By Lisa D. Ellis
The arrival of spring may warm your spirits, but if you suffer from seasonal allergies, it can also put a damper on your well-being. With milder temperatures comes periods of turbulent weather rain, thunderstorms, and heavy winds-which can ignite uncomfortable allergy symptoms. Here, tips on how to keep your symptoms to a minimum during spring-and every other season, too.
Is Rain a Trigger?
Sure, rain may worsen your allergy symptoms, but only in certain circumstances. Most of the time, rain is good for allergies because it helps wash away pollen and mold spores. However, for those who are sensitive to rye grass pollen, rain may actually heighten symptoms. This is because raindrops break up the larger pollen grains and then release the tiny particles into the air. These particles are tiny enough to enter the nose and lungs, thereby setting off the immune system.
The Thunderstorm Connection
The onset of allergies can begin before a thunderstorm even begins. In the earliest stage of the turbulence, updrafts of air can increase the number of mold spores in the air.
Additionally, wind with or without rain can certainly worsen allergies as well. The gusts lift up grass pollen grains and cause them to spread into tiny particles that can set off nasal and respiratory symptoms.
Since you can’t change the weather or bypass the volatile spring season, the best way to manage your allergy symptoms is to minimize your exposure to triggers. Pay attention to the weather forecast and follow the daily pollen and mold counts, which you can typically find in your local newspaper and radio stations, as well as on the website of the American Academy of Allergies, Asthma and Immunology (AAAAI). Try to stay indoors as much as you can during periods of high allergen counts and inclement weather.

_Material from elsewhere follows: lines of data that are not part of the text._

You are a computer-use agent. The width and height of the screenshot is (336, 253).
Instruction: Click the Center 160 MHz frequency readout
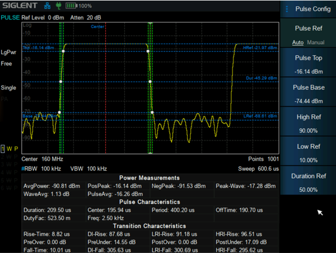(x=41, y=160)
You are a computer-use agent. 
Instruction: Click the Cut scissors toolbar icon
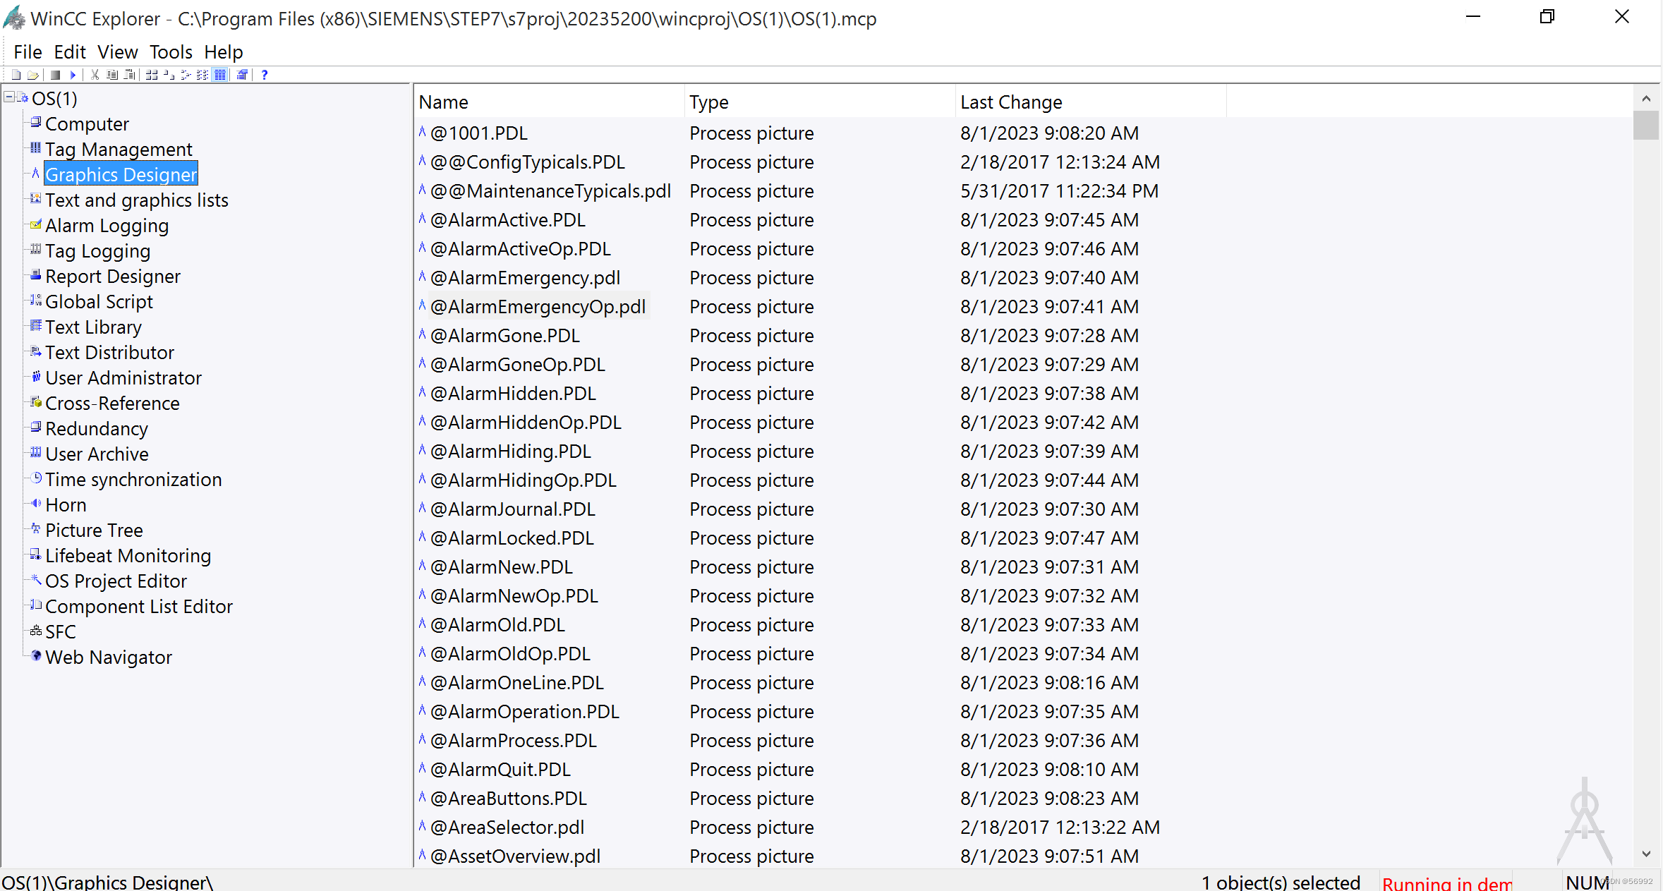[x=95, y=75]
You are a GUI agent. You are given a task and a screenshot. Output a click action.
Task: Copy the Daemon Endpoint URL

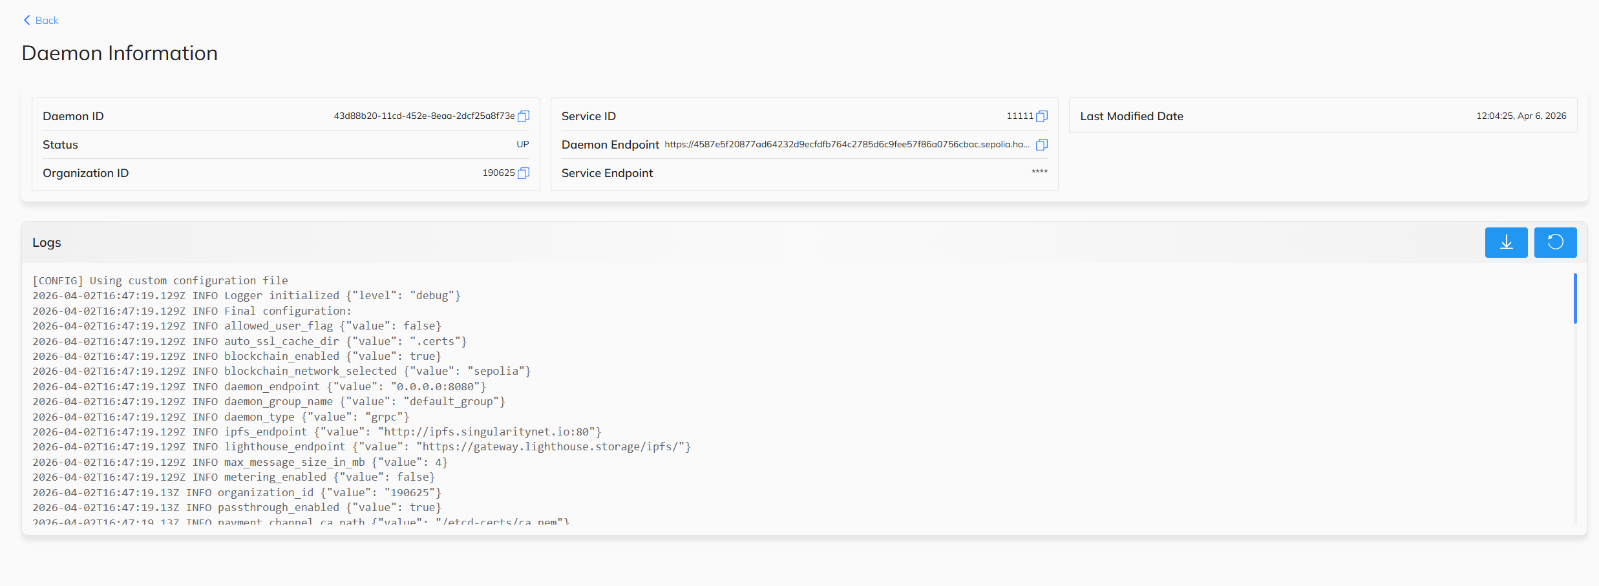coord(1041,145)
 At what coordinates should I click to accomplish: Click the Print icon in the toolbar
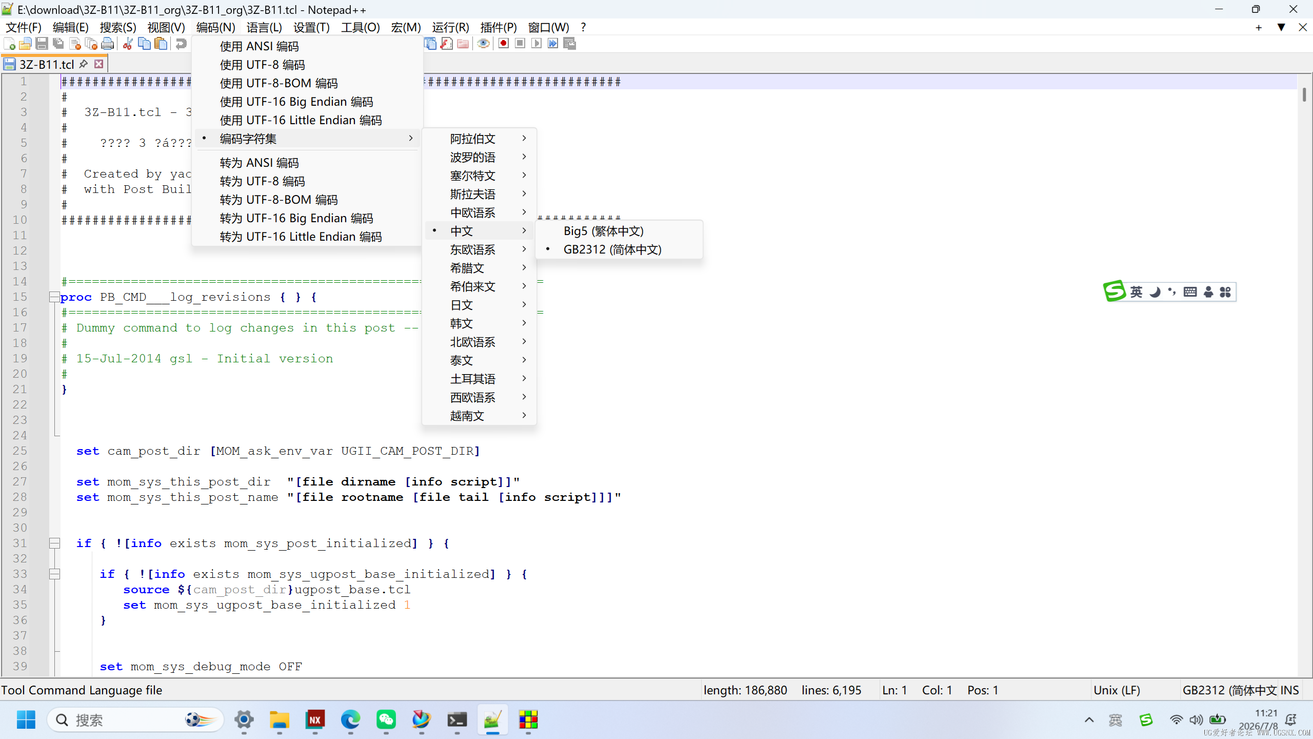click(x=108, y=44)
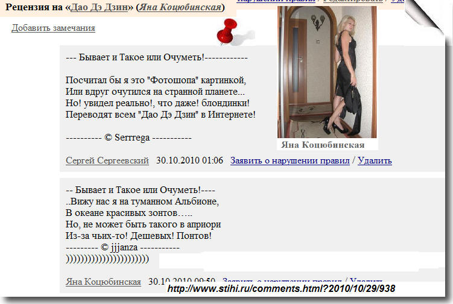Viewport: 453px width, 304px height.
Task: Click the © Serrrega signature line
Action: coord(128,138)
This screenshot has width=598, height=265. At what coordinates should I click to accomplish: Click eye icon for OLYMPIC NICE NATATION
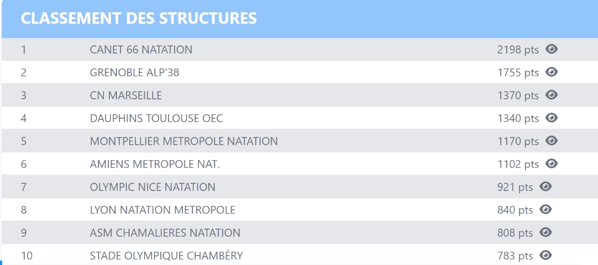pos(545,187)
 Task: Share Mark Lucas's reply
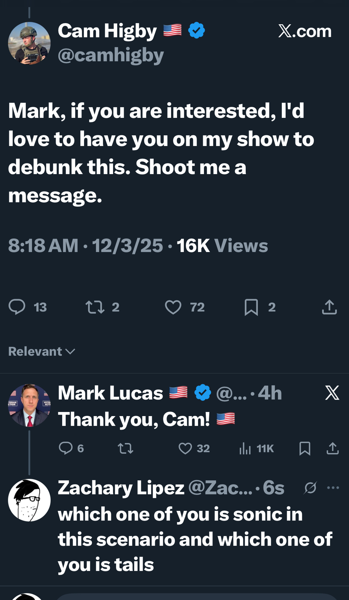332,449
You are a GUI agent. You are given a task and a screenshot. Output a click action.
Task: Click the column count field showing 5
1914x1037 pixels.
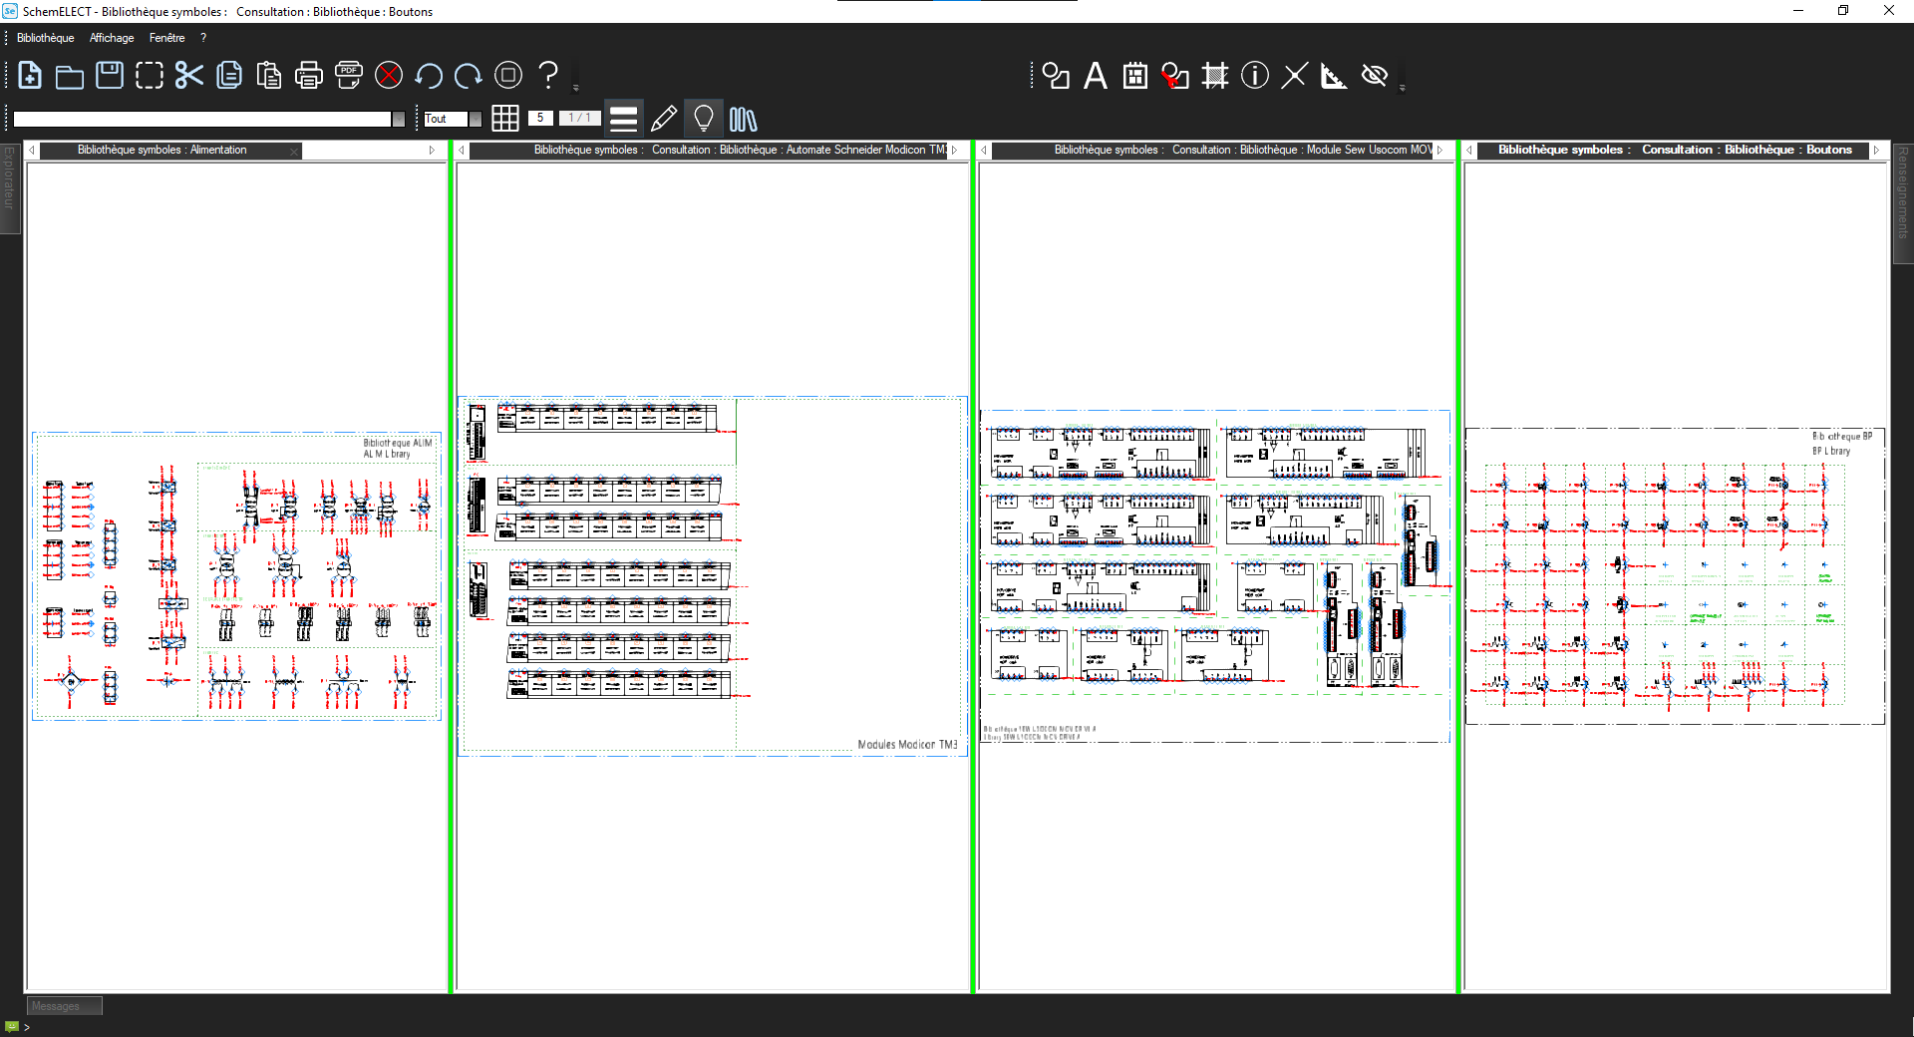pyautogui.click(x=540, y=118)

If you must go outside when your seasonal triggers are prevalent, be sure to take a hot shower afterwards and wash your clothes to remove pollen grains that cling to your hair and body. If you have any pets, you should also bathe them often in the spring, since their fur can trap a host of allergens that get stirred up in the air.
Treating the Symptoms
It’s also important to follow a strategic allergy treatment plan. You can talk to your allergist about the best allergy control medications to take for your specific situation. If your seasonal allergies don’t respond to over-the-counter or prescription medicines, it may be time to consider immunization therapy to help desensitize you to your triggers.